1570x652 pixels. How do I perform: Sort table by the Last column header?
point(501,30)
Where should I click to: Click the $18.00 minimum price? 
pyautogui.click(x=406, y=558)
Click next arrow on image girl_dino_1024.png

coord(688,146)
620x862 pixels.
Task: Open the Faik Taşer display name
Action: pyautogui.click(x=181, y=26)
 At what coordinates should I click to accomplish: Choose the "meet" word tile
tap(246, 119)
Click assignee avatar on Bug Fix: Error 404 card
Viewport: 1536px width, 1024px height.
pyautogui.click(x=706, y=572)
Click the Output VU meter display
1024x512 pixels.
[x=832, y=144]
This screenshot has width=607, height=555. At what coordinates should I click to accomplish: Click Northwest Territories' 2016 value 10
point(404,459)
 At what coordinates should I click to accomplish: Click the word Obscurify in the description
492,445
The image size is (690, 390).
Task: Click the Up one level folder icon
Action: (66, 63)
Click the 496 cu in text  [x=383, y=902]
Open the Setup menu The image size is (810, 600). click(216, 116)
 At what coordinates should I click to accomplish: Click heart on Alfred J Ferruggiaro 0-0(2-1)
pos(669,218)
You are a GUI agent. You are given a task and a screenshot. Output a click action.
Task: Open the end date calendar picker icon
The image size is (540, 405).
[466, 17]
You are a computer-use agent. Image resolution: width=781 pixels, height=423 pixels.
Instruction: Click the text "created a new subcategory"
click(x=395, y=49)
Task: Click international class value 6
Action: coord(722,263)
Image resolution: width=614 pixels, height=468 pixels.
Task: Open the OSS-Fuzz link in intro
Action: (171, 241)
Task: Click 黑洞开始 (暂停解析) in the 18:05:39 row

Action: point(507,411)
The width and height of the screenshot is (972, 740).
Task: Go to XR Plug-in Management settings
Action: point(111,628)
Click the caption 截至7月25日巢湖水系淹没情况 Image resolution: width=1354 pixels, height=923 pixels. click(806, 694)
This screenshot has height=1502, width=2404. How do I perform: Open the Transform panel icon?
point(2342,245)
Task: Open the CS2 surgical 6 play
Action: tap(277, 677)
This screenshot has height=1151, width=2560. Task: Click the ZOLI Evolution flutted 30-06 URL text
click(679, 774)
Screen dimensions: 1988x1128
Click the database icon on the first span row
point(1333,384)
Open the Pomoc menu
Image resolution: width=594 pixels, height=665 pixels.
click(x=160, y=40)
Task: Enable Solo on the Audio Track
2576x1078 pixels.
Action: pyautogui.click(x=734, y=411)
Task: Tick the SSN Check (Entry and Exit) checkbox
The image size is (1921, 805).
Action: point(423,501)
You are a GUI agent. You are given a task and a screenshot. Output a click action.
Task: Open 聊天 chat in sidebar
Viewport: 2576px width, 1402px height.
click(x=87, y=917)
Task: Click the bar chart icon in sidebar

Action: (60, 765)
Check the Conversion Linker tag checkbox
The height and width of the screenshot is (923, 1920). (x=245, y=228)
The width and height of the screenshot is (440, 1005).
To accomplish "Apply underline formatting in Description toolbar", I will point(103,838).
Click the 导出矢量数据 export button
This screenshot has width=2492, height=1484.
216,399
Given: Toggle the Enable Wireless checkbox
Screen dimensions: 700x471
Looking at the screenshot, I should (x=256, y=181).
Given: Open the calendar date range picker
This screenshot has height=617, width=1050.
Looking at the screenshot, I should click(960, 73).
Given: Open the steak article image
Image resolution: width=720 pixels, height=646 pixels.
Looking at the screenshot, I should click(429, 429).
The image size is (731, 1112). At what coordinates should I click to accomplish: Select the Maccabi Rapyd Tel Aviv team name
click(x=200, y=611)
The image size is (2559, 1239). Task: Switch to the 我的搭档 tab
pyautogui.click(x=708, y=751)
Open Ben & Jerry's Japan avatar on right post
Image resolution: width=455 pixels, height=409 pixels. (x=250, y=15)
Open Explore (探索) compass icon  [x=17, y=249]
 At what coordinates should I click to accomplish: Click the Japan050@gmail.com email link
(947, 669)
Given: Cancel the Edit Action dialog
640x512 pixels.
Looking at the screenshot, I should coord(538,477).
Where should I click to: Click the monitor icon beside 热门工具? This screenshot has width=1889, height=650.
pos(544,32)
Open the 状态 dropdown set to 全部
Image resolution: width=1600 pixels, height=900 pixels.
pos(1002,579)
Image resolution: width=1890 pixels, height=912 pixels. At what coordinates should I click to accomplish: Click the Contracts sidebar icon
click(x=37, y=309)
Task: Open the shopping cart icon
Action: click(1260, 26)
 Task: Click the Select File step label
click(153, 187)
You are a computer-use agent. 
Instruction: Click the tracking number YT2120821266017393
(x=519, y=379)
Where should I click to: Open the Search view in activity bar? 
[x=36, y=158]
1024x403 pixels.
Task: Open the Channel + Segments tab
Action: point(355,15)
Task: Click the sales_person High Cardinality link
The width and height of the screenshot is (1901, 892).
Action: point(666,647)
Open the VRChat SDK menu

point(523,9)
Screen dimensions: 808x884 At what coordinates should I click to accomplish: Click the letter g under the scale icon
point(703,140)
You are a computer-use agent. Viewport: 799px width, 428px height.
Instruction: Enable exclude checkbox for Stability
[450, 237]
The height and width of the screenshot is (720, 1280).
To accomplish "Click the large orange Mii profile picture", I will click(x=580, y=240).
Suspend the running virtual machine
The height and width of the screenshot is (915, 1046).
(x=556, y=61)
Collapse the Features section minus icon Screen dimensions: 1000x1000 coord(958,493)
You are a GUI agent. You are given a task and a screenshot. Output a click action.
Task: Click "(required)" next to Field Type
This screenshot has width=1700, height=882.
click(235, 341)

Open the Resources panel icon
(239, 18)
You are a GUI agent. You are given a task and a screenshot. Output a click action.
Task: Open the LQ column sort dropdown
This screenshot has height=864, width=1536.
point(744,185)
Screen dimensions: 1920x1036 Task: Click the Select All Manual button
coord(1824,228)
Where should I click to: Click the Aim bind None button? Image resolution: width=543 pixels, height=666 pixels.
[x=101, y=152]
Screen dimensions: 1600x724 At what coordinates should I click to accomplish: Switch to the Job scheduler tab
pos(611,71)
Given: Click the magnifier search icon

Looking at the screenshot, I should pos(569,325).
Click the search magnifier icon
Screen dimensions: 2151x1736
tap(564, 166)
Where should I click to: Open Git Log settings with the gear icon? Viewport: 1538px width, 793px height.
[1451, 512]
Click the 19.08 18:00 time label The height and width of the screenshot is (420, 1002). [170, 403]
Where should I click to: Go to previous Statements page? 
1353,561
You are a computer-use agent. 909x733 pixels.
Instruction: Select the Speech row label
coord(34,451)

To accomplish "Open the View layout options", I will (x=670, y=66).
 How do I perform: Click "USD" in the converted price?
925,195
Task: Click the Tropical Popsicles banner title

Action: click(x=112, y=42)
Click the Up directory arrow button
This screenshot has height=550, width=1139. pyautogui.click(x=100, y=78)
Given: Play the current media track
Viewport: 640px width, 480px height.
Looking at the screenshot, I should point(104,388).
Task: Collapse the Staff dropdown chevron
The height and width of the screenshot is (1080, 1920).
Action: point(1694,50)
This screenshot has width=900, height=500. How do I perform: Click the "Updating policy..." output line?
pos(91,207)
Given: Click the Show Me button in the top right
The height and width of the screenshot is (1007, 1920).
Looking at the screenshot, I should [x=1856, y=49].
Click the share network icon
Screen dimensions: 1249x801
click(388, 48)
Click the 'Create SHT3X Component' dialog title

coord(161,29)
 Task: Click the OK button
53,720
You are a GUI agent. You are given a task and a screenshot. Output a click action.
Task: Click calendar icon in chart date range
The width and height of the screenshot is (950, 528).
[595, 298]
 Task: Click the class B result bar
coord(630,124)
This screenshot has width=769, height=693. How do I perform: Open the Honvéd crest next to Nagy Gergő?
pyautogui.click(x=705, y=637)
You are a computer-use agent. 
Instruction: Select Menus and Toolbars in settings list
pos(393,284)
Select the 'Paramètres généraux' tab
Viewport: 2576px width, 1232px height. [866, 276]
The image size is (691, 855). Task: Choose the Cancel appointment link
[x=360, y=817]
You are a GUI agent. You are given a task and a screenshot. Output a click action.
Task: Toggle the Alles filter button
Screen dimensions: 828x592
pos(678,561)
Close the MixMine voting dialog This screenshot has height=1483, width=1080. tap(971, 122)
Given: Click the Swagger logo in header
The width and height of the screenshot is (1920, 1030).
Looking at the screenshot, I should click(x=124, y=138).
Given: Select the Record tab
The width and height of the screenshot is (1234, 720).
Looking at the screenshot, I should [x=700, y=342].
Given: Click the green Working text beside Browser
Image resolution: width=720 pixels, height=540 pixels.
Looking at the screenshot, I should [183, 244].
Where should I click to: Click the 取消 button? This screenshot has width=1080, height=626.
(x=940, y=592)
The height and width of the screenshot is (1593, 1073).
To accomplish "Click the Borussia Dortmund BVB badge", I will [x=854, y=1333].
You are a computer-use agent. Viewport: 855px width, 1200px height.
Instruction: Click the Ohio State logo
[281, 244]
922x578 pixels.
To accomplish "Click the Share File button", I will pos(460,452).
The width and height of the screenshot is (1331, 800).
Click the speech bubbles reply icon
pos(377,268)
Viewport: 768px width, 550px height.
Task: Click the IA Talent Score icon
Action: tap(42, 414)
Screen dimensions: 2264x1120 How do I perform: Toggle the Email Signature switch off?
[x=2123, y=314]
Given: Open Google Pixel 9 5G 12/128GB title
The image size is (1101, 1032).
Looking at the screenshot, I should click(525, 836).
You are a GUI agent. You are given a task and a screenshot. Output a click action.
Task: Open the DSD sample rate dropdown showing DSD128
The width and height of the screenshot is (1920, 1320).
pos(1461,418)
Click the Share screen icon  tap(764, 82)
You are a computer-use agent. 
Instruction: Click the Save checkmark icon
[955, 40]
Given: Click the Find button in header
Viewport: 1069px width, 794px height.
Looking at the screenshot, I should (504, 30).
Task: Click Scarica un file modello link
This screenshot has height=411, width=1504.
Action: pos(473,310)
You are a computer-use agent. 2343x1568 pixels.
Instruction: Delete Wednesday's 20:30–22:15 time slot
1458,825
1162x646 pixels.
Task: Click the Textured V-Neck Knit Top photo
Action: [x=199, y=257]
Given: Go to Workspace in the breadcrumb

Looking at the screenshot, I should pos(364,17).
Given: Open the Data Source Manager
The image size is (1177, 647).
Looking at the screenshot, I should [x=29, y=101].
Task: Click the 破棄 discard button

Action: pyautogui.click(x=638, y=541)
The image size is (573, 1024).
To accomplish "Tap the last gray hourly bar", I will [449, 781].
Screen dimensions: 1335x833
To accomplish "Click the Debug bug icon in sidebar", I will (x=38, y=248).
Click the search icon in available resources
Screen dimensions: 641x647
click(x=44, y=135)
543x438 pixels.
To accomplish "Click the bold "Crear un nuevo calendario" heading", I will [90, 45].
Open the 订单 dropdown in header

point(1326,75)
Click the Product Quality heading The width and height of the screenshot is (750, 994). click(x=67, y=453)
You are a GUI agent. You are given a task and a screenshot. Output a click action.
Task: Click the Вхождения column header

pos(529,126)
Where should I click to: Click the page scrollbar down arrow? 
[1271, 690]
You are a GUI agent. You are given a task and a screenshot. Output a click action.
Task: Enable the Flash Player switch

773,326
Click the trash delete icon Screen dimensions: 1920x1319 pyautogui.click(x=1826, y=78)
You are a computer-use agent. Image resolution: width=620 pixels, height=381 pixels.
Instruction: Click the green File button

───

> [The task] Rewrite the rows running from the line containing "Given: Click the Find button in header" down through the line containing "Action: pyautogui.click(x=638, y=541)", replacing "Given" with "Instruction" and leaving everything else the same.

> [Result of the task]
Instruction: Click the Find button in header
Viewport: 1069px width, 794px height.
Looking at the screenshot, I should (504, 30).
Task: Click Scarica un file modello link
This screenshot has height=411, width=1504.
Action: pos(473,310)
You are a computer-use agent. 2343x1568 pixels.
Instruction: Delete Wednesday's 20:30–22:15 time slot
1458,825
1162x646 pixels.
Task: Click the Textured V-Neck Knit Top photo
Action: [x=199, y=257]
Instruction: Go to Workspace in the breadcrumb

Looking at the screenshot, I should pos(364,17).
Instruction: Open the Data Source Manager
The image size is (1177, 647).
Looking at the screenshot, I should [x=29, y=101].
Task: Click the 破棄 discard button

Action: pyautogui.click(x=638, y=541)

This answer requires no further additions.